*Task brief*. Pull out from the material below all lines with "agent".

═══ Dataset excerpts

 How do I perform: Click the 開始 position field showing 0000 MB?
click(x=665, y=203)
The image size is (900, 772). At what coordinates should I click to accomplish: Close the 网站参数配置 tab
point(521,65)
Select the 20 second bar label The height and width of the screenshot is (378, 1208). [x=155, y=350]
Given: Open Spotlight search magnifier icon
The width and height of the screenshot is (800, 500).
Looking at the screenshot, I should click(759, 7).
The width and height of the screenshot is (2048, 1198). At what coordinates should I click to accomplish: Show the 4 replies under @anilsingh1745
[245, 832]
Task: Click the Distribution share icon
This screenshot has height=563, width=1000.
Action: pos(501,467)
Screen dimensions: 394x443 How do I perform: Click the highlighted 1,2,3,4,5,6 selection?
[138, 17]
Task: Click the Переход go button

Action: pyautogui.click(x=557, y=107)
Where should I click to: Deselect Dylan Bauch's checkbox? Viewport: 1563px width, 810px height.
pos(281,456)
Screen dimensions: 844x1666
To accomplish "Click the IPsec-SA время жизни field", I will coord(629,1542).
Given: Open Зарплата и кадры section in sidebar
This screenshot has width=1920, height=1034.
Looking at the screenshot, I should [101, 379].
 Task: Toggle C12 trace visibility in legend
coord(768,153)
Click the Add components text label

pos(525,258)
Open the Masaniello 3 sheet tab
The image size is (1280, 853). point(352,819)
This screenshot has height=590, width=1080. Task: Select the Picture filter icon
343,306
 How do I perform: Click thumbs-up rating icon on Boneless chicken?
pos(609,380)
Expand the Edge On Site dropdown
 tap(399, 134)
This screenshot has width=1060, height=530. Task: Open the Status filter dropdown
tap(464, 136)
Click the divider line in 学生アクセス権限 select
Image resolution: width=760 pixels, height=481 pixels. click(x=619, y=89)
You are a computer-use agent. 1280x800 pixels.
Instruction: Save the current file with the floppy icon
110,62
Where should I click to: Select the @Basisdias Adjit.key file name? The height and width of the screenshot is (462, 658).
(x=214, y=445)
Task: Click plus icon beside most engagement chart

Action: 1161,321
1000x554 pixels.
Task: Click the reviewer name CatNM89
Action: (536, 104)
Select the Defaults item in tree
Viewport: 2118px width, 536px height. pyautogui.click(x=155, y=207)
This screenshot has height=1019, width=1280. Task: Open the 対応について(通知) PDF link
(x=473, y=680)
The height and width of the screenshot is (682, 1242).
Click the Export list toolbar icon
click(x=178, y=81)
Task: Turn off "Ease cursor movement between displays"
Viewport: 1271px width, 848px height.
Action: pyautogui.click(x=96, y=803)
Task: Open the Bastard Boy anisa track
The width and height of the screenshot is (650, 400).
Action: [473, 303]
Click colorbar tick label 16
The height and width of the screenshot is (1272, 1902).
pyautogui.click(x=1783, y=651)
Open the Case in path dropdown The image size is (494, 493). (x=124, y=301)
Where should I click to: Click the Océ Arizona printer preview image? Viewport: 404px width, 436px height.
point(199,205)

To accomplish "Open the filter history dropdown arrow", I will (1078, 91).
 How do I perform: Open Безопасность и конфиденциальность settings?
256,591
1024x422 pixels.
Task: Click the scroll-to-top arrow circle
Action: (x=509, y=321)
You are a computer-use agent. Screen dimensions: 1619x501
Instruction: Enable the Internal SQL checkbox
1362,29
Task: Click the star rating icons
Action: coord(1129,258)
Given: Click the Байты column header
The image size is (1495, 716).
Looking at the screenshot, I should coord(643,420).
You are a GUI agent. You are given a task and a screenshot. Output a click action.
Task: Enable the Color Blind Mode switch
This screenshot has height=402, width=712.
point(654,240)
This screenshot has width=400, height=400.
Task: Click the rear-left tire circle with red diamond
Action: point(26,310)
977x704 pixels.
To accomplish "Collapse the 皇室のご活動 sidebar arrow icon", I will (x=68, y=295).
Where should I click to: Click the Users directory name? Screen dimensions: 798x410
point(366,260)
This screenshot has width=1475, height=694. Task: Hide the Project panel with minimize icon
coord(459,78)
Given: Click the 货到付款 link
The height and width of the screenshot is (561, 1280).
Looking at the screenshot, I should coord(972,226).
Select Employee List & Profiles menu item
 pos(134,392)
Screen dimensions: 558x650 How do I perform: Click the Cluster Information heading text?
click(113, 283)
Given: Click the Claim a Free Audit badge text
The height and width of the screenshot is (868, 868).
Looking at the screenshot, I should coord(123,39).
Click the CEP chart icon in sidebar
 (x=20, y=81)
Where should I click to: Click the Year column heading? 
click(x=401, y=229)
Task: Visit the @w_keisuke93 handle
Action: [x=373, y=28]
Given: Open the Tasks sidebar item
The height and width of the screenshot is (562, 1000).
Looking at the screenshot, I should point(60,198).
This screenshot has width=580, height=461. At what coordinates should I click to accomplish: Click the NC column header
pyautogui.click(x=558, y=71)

══════

*Written answer*.
You are a computer-use agent. 1280x800 pixels.
You are a computer-use agent. Screen dimensions: 1619x501
You are a GUI agent. You are given a task and a screenshot. Output a click action.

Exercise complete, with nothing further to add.